Hewlett-Packard Co. (HP) is set to release a new line of powerful blade servers in about two months that will be among the first to use Intel Corp.’s speedy Xeon processors.
HP plans to launch its Proliant BL p-class blade server line with a two-processor Pentium III system that will ship by the end of September. It will follow up with another two processor Xeon-based system and ship a four processor-based Xeon system in the early part of next year, said Sally Stevens, marketing director for HP’s density-optimized servers.
The new blade servers are an extension of the BL e-class blades that Compaq Computer Corp. started shipping earlier this year. The BL e-class products used lower voltage processors and were targeted at customers looking for rack-dense systems to handle tasks such as Web serving or firewall functions. The BL p-class servers have sacrificed some of the space-saving qualities of blades in order to make the systems powerful enough to handle high-end software such as application servers or streaming media servers.
Blades mark the next step in rack-dense computing from the current 1U (1.75 inches) and 2U systems sold by most major server vendors. Blade servers are stripped-down systems using only core components, which means they can be stacked tightly together. They also cut down on the number of cables cascading from a rack by sharing a common backplane.

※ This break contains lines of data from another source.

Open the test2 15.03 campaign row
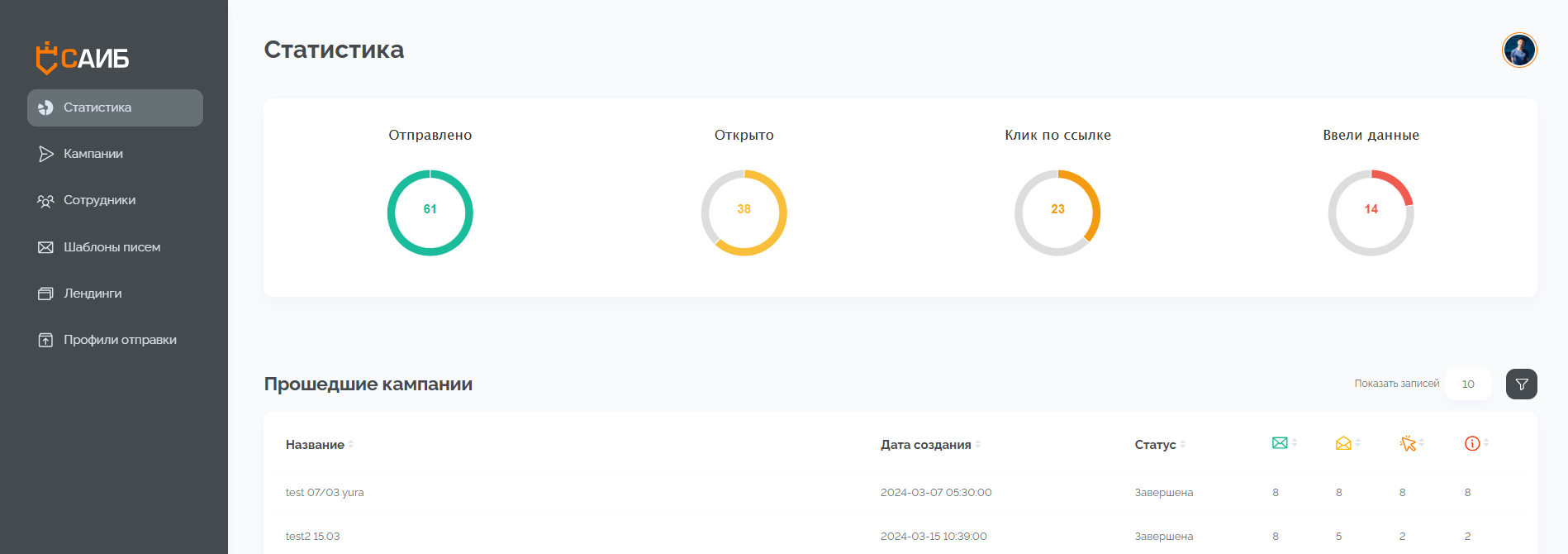Viewport: 1568px width, 554px height. coord(313,537)

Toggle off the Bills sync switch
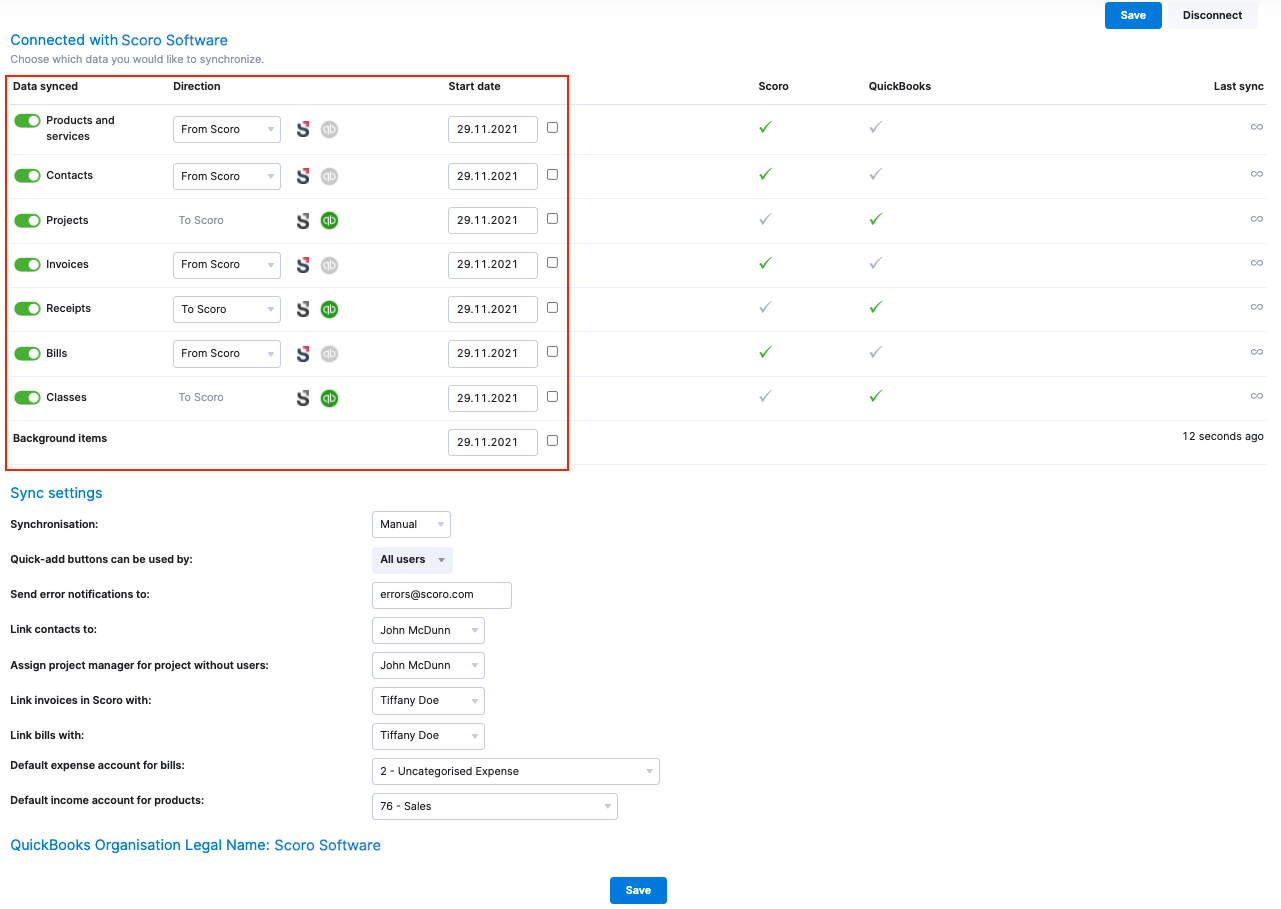27,353
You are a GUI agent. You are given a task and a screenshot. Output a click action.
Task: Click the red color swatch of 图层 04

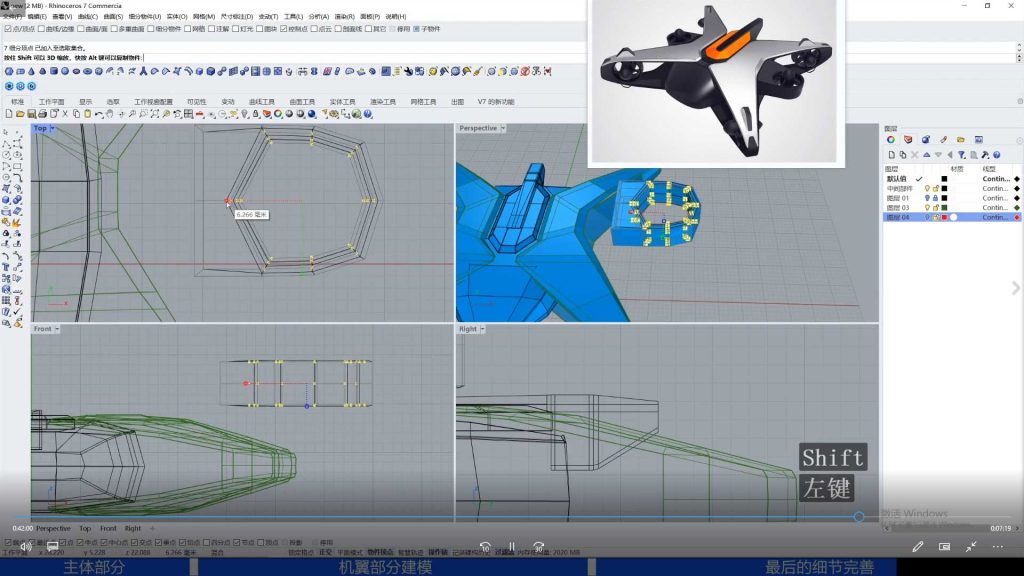tap(944, 217)
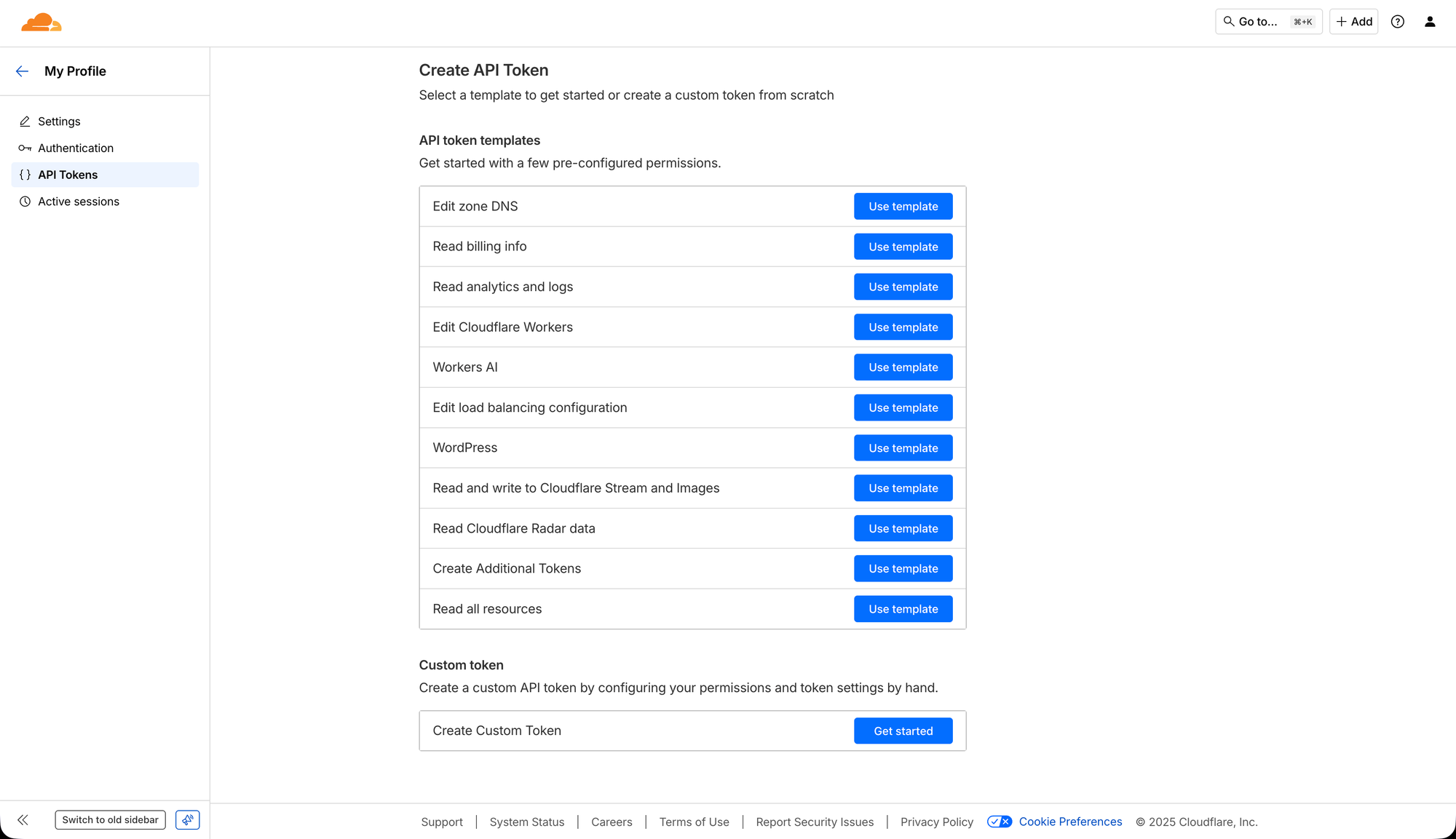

Blade pioneer RLX Technologies Inc. set the density standard, fitting up to 24 blades in a 3U space. With its BL e-class blades, HP can squeeze 20 blades in a 3U space, or 280 servers in a standard 42U rack. The BL p-class systems will be far less dense with eight dual processor servers fitting into a 6U chassis, Stevens said.
HP also sells a line of blades aimed at telecommunications companies, called BH blade servers.
HP has captured the majority of the nascent blade market thus far, according to first quarter numbers from IDC. Blade vendors generated a total of US$15 million in revenue for the quarter, according to IDC, with Compaq capturing 42 percent of the market. RLX followed with 28 percent, HP with 19 percent and NEC Corp. with 11 percent of the market.
HP will also offer NAS (network attached storage) products with its beefier blades and then plans to roll out an optional Fibre Channel connector for the blade systems next year that would allow them to connect into SANs (storage area networks), Stevens said.